Metal–metal or metal–protein crosstalk is complex and delicate. Therefore, it is plausible that the disorder of these regulatory proteins and disrupting Cu and/or Zn homeostasis may trigger various neurodegenerative diseases, including AD, prion disease, DLB and VD.

There are other regulatory factors of metal homeostasis in the synapse. Metallothionein-3 (MT-3) and carnosine (β-alanyl histidine) are secreted from glial cells or from neurons to the synaptic cleft [86,87]. Carnosine is an endogenous dipeptide that possesses various neuroprotective functions, including anti-oxidant, anti-crosslinking, and anti-glycation functions [8,88]. Carnosine has the ability to chelate to Zn2+ and/or Cu2+ [88]. The complex of Zn and carnosine (Poraprezinc) is widely used for the treatment of gastric ulcers. We have previously demonstrated that carnosine attenuated Zn2+-induced neuronal death [47]. Administration of carnosine was effective in the animal model of ischemic stroke [89]. Dietary supplementation of carnosine and anserine was revealed to improve the cognitive decline and maintenance of memory in elderly people [90]. Based on our findings regarding carnosine, we obtained a patent about carnosine and related compounds as a possible strategy for the prevention and treatment of VD [91,92].

7. Conclusions

Our findings regarding the role of Cu in Zn-induced neurotoxicity and ischemia-induced neuronal death clarify the role of Cu as a collaborator with Zn in the pathogenesis of vascular-type dementia.

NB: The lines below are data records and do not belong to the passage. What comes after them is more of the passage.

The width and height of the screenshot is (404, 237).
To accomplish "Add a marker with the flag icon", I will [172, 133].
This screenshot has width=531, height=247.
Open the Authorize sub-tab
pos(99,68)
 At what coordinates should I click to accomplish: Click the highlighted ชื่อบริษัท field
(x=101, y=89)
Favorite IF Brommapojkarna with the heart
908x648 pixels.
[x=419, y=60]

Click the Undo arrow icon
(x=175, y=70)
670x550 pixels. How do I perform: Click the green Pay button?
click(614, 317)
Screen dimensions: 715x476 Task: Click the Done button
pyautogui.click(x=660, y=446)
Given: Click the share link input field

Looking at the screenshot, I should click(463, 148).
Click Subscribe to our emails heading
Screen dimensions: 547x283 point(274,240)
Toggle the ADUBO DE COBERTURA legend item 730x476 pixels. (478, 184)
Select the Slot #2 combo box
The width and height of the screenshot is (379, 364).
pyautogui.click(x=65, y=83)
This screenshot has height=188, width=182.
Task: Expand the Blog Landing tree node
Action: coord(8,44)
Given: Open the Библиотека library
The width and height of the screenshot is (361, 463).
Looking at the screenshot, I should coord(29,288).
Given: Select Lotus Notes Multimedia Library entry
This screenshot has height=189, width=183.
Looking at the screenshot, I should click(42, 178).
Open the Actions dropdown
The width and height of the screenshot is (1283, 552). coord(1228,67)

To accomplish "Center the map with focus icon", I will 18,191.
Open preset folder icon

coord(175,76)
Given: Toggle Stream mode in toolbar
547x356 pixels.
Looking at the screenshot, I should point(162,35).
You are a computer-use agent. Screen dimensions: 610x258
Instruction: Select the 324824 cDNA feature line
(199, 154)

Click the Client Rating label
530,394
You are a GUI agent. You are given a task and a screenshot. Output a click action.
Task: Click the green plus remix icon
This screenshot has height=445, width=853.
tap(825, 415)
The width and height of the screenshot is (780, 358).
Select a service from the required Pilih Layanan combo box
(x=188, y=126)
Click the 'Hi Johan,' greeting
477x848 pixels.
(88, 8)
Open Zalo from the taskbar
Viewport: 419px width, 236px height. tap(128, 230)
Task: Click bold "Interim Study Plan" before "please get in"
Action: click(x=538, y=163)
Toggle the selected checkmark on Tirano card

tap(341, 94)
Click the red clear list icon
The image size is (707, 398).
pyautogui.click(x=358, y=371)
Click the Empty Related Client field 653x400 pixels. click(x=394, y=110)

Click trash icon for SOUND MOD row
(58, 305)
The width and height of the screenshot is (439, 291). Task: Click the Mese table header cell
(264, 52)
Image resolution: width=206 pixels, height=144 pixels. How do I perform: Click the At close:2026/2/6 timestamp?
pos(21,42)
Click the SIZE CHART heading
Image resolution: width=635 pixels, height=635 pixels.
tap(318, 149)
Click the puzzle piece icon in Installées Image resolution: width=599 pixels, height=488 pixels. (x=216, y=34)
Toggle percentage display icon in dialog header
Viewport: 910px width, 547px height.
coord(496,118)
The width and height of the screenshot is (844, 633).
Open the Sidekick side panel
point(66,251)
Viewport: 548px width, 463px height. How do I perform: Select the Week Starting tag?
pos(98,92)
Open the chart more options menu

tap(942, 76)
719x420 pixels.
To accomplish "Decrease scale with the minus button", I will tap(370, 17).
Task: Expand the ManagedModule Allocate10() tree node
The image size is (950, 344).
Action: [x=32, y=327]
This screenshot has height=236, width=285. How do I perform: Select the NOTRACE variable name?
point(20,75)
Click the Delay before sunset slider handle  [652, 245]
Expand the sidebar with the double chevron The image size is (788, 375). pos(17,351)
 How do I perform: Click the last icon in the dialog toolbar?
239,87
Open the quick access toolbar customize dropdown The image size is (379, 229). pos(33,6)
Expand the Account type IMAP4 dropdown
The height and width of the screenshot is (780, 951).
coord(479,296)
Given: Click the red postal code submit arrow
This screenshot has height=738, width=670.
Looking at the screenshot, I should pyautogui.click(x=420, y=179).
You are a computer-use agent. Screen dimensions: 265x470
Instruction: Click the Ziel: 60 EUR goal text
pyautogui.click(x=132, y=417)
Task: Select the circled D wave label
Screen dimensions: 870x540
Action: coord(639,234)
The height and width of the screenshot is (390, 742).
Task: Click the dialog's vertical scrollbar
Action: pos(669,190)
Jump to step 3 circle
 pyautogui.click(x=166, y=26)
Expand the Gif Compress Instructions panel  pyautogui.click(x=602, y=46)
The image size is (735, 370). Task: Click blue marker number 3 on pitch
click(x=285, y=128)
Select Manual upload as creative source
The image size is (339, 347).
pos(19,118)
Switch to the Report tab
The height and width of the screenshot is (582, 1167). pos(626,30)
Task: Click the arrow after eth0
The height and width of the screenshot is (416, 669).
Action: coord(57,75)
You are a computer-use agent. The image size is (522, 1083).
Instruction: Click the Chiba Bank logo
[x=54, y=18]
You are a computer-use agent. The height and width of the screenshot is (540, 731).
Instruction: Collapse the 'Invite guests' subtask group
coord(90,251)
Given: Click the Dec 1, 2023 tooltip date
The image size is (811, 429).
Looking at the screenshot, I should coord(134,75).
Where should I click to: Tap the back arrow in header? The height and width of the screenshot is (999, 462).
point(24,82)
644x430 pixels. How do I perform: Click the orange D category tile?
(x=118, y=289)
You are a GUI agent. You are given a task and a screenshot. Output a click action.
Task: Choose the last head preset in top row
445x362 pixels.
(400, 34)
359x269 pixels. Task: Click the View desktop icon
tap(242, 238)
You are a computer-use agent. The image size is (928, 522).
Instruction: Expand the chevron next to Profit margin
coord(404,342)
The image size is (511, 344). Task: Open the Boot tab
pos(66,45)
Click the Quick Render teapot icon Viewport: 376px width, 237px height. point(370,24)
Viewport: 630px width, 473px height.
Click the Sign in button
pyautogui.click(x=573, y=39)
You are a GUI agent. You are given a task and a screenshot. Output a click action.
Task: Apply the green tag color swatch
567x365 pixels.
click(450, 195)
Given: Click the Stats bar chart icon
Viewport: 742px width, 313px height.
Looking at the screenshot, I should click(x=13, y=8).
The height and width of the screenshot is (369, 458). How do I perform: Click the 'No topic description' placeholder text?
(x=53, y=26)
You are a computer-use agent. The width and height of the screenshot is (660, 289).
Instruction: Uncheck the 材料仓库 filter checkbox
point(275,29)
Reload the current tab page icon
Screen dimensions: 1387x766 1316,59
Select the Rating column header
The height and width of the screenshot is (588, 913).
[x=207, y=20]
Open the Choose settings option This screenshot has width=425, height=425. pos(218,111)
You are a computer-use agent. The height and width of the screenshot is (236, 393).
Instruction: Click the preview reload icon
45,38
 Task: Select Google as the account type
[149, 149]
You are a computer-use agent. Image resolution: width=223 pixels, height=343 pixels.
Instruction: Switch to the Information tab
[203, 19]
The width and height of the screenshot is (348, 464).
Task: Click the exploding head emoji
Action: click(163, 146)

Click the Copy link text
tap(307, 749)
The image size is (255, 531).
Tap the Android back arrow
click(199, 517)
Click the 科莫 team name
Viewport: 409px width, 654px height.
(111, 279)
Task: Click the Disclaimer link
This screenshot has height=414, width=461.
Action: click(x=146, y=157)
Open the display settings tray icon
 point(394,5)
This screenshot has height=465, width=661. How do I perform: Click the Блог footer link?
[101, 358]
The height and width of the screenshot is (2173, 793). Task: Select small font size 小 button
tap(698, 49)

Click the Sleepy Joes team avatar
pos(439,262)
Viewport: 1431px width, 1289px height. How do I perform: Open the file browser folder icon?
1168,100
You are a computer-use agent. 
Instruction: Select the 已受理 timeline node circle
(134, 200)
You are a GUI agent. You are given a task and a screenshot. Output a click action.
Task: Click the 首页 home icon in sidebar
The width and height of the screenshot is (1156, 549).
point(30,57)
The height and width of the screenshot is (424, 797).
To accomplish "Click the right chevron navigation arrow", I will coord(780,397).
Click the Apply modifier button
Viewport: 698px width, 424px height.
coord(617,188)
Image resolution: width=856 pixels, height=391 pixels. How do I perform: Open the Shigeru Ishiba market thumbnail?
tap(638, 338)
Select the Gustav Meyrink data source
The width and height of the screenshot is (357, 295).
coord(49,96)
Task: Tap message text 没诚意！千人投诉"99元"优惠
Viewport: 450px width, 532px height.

The role of Cu in the synapse may enhance our understanding of the pathogenesis of VD and other neurodegenerative diseases. Substances that attenuate Cu/Zn neurotoxicity may lead to strategies for the prevention or treatment of VD. Further research that provides a more detailed analysis of Cu/Zn neurotoxicity and preventive substances is necessary.